AAL Launches Marketing Campaign Amid Controversy
[Wednesday, April 22, 2:20 p.m.]
- AAL shares are down 7.2% in intraday trading.
- Earlier this week, Kiera Feldman wrote for the Los Angeles Times that social commentators are asking why planes are still flying, particularly as those employed by airlines are dying from Covid-19. Among the recent deaths she lists is an unnamed American Airlines gate agent.
- Whether in direct or indirect response, American Airlines released a new short film titled “You Are Why We Fly.” In it, employees emphasize that it is critical for planes to fly to get people home and deliver “life-saving equipment.” According to The Drum, the largest marketing website in Europe, this is the first time in four years American Airlines has relied on such brand-driven marketing.
AAL Stock Is Still Very Risky
[Wednesday, April 22, 1:10 p.m.]
- AAL shares are down 6.3% in intraday trading.
- InvestorPlace’s Wayne Duggan can’t deny that AAL stock looks “crazy cheap” here. But he also isn’t denying that it’s extremely risky, especially as the major carriers are likely to face long-lasting volatility. Right now, he thinks American and its peers will recover, but he’s not buying.
- Instead, Duggan is looking at United Airlines (NASDAQ:UAL), which has a larger market capitalization and less debt.
American Airlines Sends $460,000 to UNICEF
[Wednesday, April 22, 12:20 p.m.]
- American Airlines is sending $460,000 to UNICEF’s relief work in Argentina, Brazil, Costa Rica and Guatemala. The money will fund water, sanitation and hygiene items including personal protective equipment.
- According to a press release from the company, American Airlines has been participating in UNICEF’s Change for Good program since 1994. Flight attendants collect money from passengers on international trips. The company collected $1.2 million for the program in 2019.

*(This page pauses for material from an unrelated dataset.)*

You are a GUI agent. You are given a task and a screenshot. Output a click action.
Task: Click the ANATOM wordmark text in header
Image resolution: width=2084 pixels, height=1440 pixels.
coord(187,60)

Investors Should Focus on Southwest, Not American
[Wednesday, April 22, 11:25 a.m.]
- AAL stock is down 6.4% as of this writing.
- InvestorPlace’s Ian Bezek isn’t bullish on AAL stock, even after the federal bailout. He writes that it was already a weaker name in the carrier space, and he doesn’t trust it to stay afloat. For investors, he says it’s “needlessly speculative.”

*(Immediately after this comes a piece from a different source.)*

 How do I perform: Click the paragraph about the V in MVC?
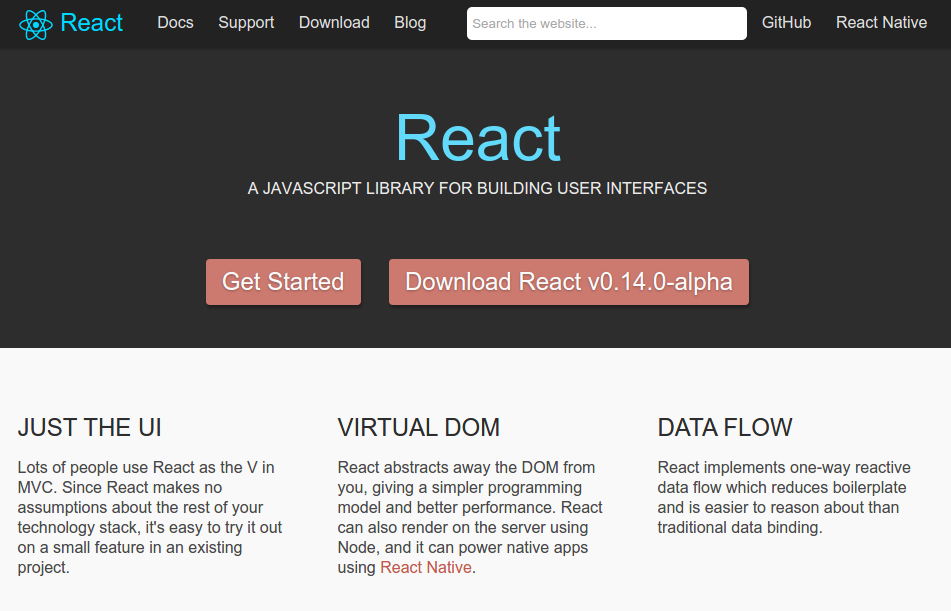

- One stock in the airline space he does like is Southwest Airlines (NYSE:LUV). He writes Southwest has a solid balance sheet and looks to be the most secure airline right now.
American Airlines Raises Checked Bag Fees
[Wednesday, April 22, 10:45 a.m.]
- As of April 21, American Airlines is raising checked bag fees for trans-Atlantic flights. For all new flights, the first checked bag will increase from $60 to $75.
- One Mile at a Time reports that American Airlines is not raising checked bag fees yet for domestic flights, although JetBlue (NASDAQ:JBLU) and United Airlines (NASDAQ:UAL) have moved to do so.
- These increased fees come as travel demand is at rock-bottom levels, and airlines are cutting capacity left and right. AAL stock is down 63% year-to-date.
Don’t Buy AAL Stock Just Yet
[Wednesday, April 22, 9:50 a.m.]
- AAL shares opened at $11.09 today.
- InvestorPlace’s Thomas Niel writes that many investors see AAL stock as a bottom-fishing opportunity, or even as a legitimate stock to buy now. Niel isn’t so sure, though. He’s worried about how long it will take airlines to recover, and how long it will take for demand to return to normal.
- What’s his takeaway? Stay away for now, and take a wait-and-see approach. He’s particularly keen on shares between $5 and $10.